MCP threat model

This page mirrors docs/security/mcp-threat-model.md from the repository, rendered for the docs site so procurement reviewers can deep-link without checking out the repo.

Purpose

Threat model for coverctl mcp serve, the trust boundaries around MCP inputs and outputs, and the hardening controls in place to reduce prompt-injection-to-code-execution risk.

System boundary

Entry point: MCP tool/resource requests over stdio.
Primary component: internal/mcp/server.go.
Input control surface: internal/mcp/sanitize.go (input validation/sanitisation for untrusted MCP fields).
Output control surface: internal/mcp/sanitize_output.go (canonicalisation of user-controlled strings flowing back to agent).

The Lethal Trifecta

Per Simon Willison’s framing, agents fail when three properties combine:

Access to private data — coverctl reads coverage profiles.
Exposure to untrusted content — coverage profiles can carry attacker-controlled strings (filenames in hostile PRs, weaponised test names, profile-derived paths).
Ability to exfiltrate externally — the agent’s context window is the exfiltration channel; anything reaching the agent can be smuggled out via subsequent tool calls or replies.

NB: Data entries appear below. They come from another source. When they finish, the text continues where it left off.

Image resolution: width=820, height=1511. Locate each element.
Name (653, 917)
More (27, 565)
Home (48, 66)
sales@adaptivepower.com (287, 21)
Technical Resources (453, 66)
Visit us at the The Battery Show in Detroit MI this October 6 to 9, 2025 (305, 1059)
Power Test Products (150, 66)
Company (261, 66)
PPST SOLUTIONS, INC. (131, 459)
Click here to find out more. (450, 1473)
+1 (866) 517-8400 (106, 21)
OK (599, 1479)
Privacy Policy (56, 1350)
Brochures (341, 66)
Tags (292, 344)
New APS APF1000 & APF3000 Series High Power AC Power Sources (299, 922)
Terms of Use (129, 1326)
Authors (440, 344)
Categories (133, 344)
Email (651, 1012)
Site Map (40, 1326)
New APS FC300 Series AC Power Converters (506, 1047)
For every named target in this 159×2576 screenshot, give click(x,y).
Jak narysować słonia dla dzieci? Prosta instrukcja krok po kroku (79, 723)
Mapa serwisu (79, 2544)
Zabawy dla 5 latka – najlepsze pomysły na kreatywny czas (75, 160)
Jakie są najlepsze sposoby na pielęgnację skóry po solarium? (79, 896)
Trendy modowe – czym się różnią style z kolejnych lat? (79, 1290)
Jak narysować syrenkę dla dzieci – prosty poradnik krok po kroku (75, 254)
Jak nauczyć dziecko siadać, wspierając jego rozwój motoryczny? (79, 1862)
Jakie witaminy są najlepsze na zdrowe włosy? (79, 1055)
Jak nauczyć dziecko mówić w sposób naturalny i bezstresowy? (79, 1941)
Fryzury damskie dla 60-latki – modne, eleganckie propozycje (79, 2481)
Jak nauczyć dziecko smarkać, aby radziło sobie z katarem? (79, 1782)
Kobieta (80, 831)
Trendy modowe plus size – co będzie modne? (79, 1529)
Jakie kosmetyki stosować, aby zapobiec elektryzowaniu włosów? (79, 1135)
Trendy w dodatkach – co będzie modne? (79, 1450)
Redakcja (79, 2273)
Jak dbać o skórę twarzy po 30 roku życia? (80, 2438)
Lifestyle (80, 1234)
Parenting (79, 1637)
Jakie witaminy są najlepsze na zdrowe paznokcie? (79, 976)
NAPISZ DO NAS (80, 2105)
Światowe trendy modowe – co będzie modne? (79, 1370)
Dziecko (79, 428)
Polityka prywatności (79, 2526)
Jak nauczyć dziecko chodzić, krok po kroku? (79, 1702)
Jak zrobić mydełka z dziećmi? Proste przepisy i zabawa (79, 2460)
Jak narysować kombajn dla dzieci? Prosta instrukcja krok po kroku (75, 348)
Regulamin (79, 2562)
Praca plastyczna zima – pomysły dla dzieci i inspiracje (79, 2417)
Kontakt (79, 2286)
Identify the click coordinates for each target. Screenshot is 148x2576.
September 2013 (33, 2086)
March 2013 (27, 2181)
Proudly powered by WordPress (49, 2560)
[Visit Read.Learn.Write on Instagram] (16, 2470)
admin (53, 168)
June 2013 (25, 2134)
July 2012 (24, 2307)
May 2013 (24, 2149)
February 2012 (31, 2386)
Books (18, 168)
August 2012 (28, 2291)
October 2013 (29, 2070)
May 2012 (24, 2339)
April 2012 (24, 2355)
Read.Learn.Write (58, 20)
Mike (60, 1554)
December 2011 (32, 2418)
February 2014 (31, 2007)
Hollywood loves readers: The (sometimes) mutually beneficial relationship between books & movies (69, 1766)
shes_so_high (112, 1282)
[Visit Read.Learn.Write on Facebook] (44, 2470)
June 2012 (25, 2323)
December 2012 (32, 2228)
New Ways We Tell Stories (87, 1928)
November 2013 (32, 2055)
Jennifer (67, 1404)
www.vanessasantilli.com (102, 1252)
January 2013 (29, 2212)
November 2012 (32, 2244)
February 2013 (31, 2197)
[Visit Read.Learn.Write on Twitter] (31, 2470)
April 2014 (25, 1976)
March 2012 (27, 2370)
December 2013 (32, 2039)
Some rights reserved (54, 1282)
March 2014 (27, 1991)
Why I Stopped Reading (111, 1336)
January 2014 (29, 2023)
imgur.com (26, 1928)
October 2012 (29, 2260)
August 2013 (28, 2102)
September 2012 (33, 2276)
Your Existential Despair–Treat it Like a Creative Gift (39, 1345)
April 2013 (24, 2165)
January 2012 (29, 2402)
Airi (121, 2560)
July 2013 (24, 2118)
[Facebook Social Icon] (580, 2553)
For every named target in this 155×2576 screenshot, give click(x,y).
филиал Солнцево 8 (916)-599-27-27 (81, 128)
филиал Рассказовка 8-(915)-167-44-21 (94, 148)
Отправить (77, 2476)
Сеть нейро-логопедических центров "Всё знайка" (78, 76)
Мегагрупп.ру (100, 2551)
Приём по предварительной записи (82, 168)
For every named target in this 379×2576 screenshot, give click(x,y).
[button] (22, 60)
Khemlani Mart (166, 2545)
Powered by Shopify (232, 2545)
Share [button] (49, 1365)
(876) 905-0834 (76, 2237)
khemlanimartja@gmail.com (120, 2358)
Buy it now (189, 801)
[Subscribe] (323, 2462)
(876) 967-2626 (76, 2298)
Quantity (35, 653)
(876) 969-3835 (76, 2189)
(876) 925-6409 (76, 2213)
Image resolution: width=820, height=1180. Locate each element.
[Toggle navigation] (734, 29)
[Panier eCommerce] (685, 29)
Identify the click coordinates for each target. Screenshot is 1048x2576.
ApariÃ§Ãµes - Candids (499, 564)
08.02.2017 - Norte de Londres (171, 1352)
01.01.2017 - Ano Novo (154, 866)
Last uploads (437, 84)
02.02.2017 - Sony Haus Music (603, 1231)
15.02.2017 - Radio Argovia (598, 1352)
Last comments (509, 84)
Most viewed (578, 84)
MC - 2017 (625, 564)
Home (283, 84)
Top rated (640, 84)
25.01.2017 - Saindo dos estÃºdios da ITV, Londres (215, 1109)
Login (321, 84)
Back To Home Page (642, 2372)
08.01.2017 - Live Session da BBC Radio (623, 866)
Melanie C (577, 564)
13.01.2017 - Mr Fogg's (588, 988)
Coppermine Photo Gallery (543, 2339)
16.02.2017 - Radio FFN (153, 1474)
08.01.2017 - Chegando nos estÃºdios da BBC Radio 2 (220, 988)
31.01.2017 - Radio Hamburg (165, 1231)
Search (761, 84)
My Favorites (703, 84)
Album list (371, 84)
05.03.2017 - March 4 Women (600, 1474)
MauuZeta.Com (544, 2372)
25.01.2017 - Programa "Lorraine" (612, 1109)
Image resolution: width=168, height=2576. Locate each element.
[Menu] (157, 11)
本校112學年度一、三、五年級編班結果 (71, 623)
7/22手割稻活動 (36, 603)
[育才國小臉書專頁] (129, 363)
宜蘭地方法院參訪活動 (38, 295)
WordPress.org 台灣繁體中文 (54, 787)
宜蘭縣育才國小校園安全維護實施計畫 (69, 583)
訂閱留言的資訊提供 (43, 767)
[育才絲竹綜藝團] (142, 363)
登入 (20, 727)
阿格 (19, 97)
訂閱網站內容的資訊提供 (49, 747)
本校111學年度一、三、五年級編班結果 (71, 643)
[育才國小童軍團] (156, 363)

coverctl breaks the Trifecta by hardening the boundaries on both ingress and egress of MCP traffic.

Input boundary controls

1) Path scoping and validation

Scoped path validation applied to MCP path inputs before use. Rejected inputs return a structured rejection response (passed=false, explicit error, safe summary, agent-actionable remediation).

2) Build-flag sanitisation

internal/mcp/sanitize.go blocks dangerous argument classes for MCP-originated inputs:

Dangerous long flags: --rootdir, --cov-config, --init-script, --require, --node-options, --manifest-path, --target-dir, --inspect, --experimental-loader, etc.
Dangerous short prefixes: -D, -I, -P.
Shell metacharacters and control characters in free-form arg inputs.
Invalid tag and timeout formats.

3) Stable rejection schema

Every input rejection emits the same JSON shape:

{
  "passed":      false,
  "error_code":  "INPUT_REJECTED_DANGEROUS_FLAG",
  "error":       "rejected MCP input testArgs[0]=\"--rootdir=/tmp\": ...",
  "summary":     "Rejected unsafe MCP input",
  "remediation": "Remove the rejected flag from testArgs. ..."
}

Schema is append-only — new codes may land; existing codes will not be renamed without a major-version bump. See rejection schema reference for the full code table.

Output boundary controls

MCP responses flow back into the agent’s context. If a coverage profile contains attacker-controlled strings, those strings become a new prompt-injection vector — the return-trip half of the Lethal Trifecta. coverctl closes this with output canonicalisation.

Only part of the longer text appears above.